Dream Hard Asset Alternatives Trust Announces Intention to Commence Substantial Issuer Bid


TORONTO, Feb. 03, 2020 (GLOBE NEWSWIRE) -- DREAM HARD ASSET ALTERNATIVES TRUST (DRA.UN-TSX) (“Dream Alternatives”, the “Trust” or “we”) today announced its intention to commence a substantial issuer bid (the “Offer”) pursuant to which the Trust will offer to purchase up to 4,000,000 of its outstanding units (“Units”) at a purchase price of $8.25 per Unit in cash (the “Purchase Price”).    

Substantial Issuer Bid

On February 20, 2019, coincident with the release of its financial results for the year ended December 31, 2018, the Trust issued a news release outlining its strategic plan to enhance Unitholder value. The Trust’s strategic plan includes a commitment to repurchase up to $100 million of Units over three years.

On August 29, 2019, the Trust completed the purchase for cancellation of 4,000,000 Units at a purchase price of $8.00 per Unit for aggregate consideration of $32,000,000 pursuant to a substantial issuer bid.

The Trust intends to make two additional offers to Unitholders to repurchase Units in accordance with applicable securities laws, commencing with this Offer on or about February 7, 2020 and followed by a subsequent offer in 2020 for $30 to $35 million of Units at a price of at least $8.50, for a total buyback of $100 million Units. The exact number of Units that the Trust will offer to purchase and the timing of such purchases will be determined by the Trust at the time of launching of such offer, subject to the trustees’ obligations to act in the best interests of the Unitholders.

Consistent with this strategy, the Board of Trustees has authorized the commencement of the Offer. The Board of Trustees believes the Offer is a prudent use of our financial resources given our business profile and assets, the current market price of the Units and our cash requirements. The Offer provides Dream Alternatives with the opportunity to return up to $33 million of capital to Unitholders who elect to tender while at the same time increasing the proportionate Unit ownership of Unitholders who elect not to tender. The Offer is also intended to reduce unitholdings of less than 100 Units in order to reduce our ongoing costs.

The Purchase Price represents a 6.9% premium over the closing price of the Units on the TSX on February 3, 2020, the last full trading day prior to the Trust’s announcement of its intention to make this Offer.

#### Written instruction A
In the trust buyback announcement, update the passage that begins at the words "The Trust intends" and stops after "of the Unitholders.", replacing "subsequent offer" with "second offer".
#### Written instruction B
List every price per Unit that the trust buyback announcement mentions.
#### Written instruction C
Answer these questions from the trust buyback announcement:
(i) How many Units did the Trust purchase for cancellation on August 29, 2019?
(ii) What premium does the Purchase Price represent over the closing price of the Units on the TSX on February 3, 2020?
(iii) Up to how much capital does the Offer give Dream Alternatives the opportunity to return to Unitholders?

#### Collected data
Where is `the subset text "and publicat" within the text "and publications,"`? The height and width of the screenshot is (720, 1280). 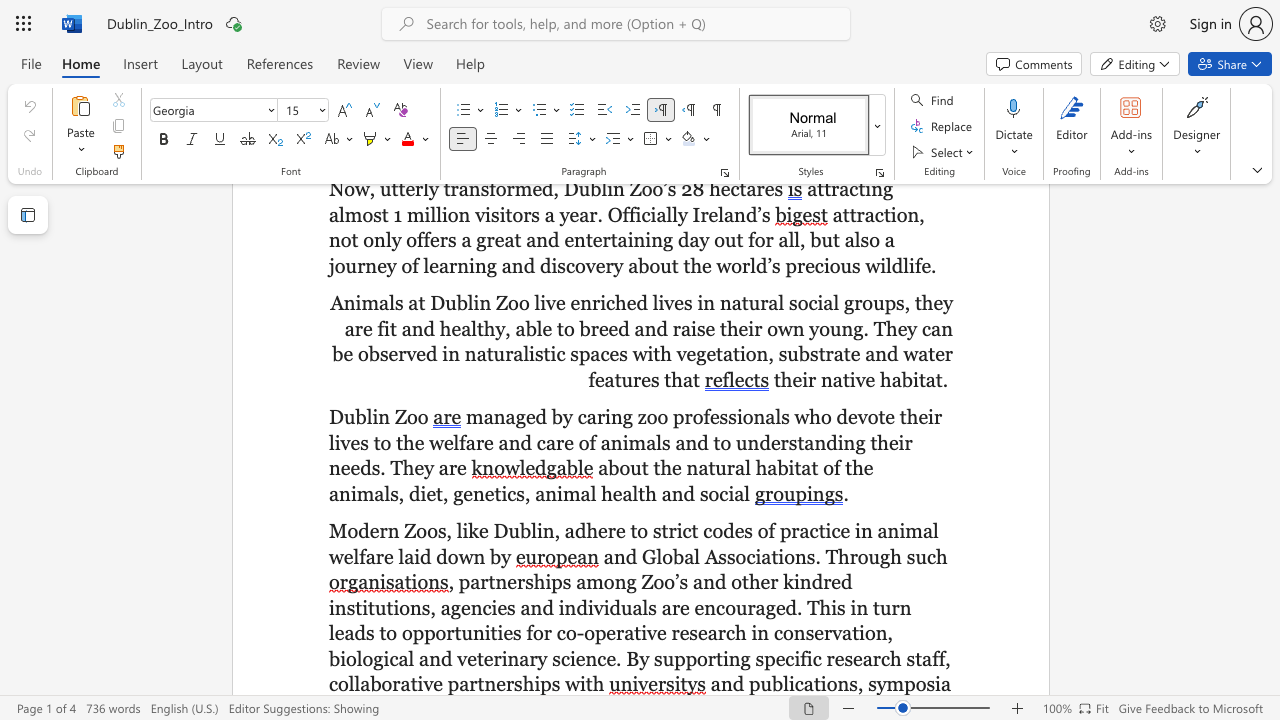
the subset text "and publicat" within the text "and publications," is located at coordinates (710, 683).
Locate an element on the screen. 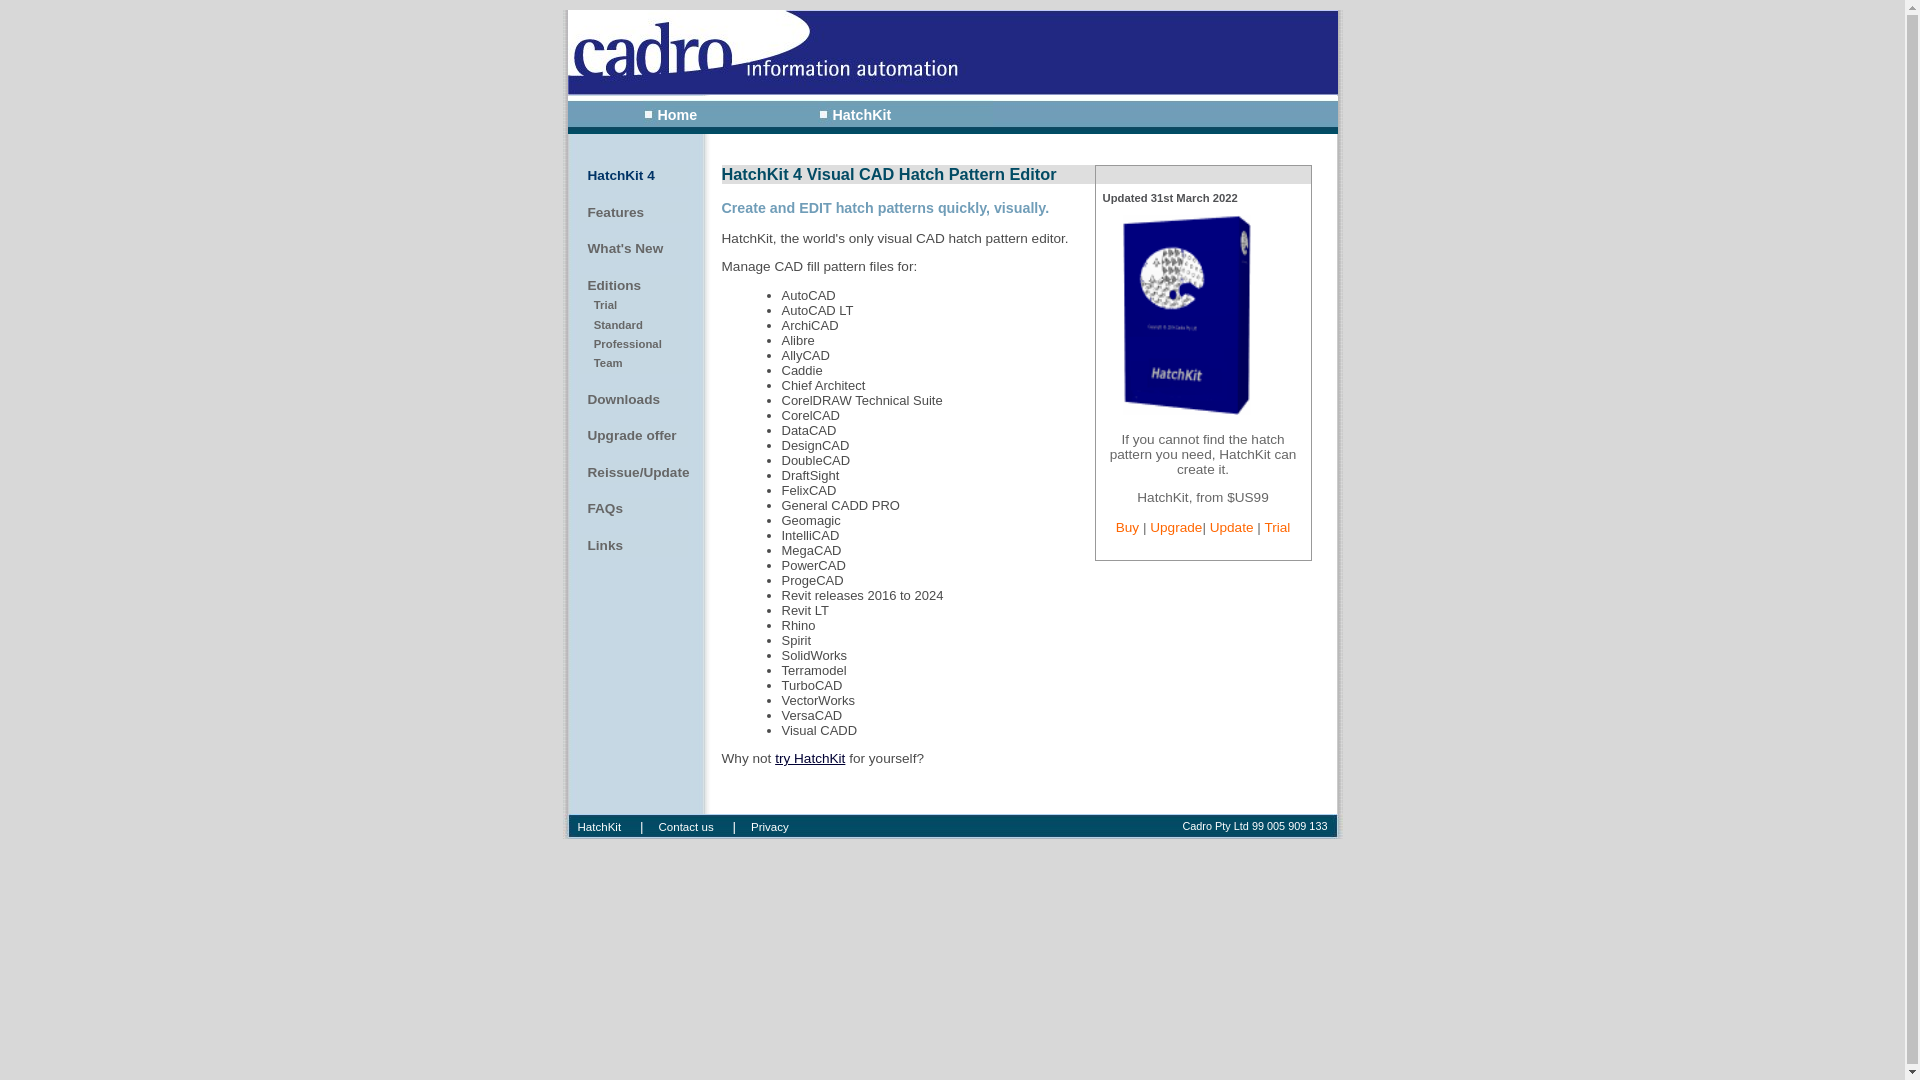 The height and width of the screenshot is (1080, 1920). 'What's New' is located at coordinates (632, 248).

#### Task output A
The Trust intends to make two additional offers to Unitholders to repurchase Units in accordance with applicable securities laws, commencing with this Offer on or about February 7, 2020 and followed by a second offer in 2020 for $30 to $35 million of Units at a price of at least $8.50, for a total buyback of $100 million Units. The exact number of Units that the Trust will offer to purchase and the timing of such purchases will be determined by the Trust at the time of launching of such offer, subject to the trustees’ obligations to act in the best interests of the Unitholders.

#### Task output B
$8.25
$8.00
at least $8.50

#### Task output C
(i) 4,000,000 Units
(ii) 6.9%
(iii) Up to $33 million